By Donella Meadows
–January 30, 1992—-
Once I took part in a seminar on leadership, in which our group of about 100 people was asked to choose a leader within a few minutes, without anyone uttering a word.
We milled about in silent confusion. I tried to evaluate people from their looks and their manner. Some folks swaggered around trying to project leaderliness, gesturing in one way or another, “Choose me! Choose me!” All of them, as it happened, were men. Small clusters began to form around a few of the swaggerers. Most of us, clueless, joined the nearest cluster, eager to bring this uncomfortable exercise to an end. It took almost no time for a group around one of the tallest, most dominant men to sweep everyone else in, and the job was done.
He turned out to be a terrible leader.
Once in a class on leadership I asked my students to write an essay describing the ideal President of the United States. I was appalled at how many of them started by saying he (always he) would have to be tall, with broad shoulders and a deep, commanding voice.
For some reason these experiences come to mind as the presidential primary comes again to New Hampshire.

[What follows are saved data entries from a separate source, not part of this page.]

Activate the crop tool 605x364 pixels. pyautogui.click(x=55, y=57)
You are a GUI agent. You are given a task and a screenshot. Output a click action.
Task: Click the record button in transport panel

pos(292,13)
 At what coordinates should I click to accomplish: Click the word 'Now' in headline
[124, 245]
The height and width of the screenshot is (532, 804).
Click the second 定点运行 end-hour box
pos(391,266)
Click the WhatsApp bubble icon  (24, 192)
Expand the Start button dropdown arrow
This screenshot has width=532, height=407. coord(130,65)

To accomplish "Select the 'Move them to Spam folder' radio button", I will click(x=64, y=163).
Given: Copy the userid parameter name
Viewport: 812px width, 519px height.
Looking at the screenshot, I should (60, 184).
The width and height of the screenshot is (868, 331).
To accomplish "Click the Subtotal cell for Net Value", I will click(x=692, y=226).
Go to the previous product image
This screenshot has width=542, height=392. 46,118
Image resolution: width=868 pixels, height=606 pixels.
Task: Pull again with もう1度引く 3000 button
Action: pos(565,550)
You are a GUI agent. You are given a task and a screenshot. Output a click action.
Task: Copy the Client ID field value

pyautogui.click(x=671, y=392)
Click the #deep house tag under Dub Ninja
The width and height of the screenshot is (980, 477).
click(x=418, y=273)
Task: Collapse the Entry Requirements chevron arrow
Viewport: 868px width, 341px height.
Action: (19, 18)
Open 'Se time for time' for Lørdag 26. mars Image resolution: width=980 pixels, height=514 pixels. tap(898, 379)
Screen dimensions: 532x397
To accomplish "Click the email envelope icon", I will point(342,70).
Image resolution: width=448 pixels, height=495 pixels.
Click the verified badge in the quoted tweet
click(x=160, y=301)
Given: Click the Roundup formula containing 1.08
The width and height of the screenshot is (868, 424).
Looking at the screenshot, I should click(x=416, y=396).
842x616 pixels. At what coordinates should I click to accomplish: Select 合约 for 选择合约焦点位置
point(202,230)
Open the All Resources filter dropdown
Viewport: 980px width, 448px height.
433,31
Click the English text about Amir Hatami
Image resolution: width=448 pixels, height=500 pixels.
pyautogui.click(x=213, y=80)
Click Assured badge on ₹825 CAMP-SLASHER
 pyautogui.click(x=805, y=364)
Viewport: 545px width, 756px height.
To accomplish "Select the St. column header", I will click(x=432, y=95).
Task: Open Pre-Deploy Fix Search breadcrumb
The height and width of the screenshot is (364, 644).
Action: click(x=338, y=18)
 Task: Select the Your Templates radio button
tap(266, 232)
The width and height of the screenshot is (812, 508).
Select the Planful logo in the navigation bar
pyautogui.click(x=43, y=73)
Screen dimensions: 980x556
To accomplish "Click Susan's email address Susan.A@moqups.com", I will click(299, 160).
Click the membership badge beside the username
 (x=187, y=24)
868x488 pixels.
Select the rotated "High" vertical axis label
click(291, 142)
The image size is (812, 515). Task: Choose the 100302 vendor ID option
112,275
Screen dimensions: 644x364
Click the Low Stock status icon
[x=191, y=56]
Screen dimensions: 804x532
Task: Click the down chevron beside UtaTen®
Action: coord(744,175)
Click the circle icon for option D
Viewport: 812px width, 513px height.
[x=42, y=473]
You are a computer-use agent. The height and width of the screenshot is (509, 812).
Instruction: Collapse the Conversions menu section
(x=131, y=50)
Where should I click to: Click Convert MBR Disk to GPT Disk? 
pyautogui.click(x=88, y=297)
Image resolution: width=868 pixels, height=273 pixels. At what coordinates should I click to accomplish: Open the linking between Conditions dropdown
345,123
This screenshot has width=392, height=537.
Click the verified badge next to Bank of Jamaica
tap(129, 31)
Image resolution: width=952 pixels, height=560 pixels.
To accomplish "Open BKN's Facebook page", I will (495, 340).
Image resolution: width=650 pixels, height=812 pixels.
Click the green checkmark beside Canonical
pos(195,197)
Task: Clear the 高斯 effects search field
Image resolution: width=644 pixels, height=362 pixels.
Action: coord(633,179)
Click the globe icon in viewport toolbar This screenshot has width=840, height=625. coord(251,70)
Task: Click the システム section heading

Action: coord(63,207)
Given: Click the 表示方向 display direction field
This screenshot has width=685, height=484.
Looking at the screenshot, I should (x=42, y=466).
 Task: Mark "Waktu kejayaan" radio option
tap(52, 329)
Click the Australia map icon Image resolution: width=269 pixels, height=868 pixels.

About two weeks ago the icy wind blew the word through the state: Bill Clinton, the tallest Democrat, is IT. The frontrunner. The one who is “most electable,” said the party functionaries, soon echoed by the press. Well, they should know, I thought. They actually follow these guys around and listen to their speeches. They’re clever, well-informed people. So I glommed onto the cluster around Bill Clinton and started to listen.
He says smart, careful things, I discovered. He seems to be as decent as a man burning with ambition can be. He would be a vast improvement over anything that has inhabited the White House for years. (I’m not a Democrat, but I’m emphatically not a Republican. My income does not qualify me for that party; I fall within the less-well-off 80 percent of the population whose incomes go down under Republican rule, while their taxes go up. I can’t figure out for the life of me why Republicans ever get more than 20 percent of the vote.)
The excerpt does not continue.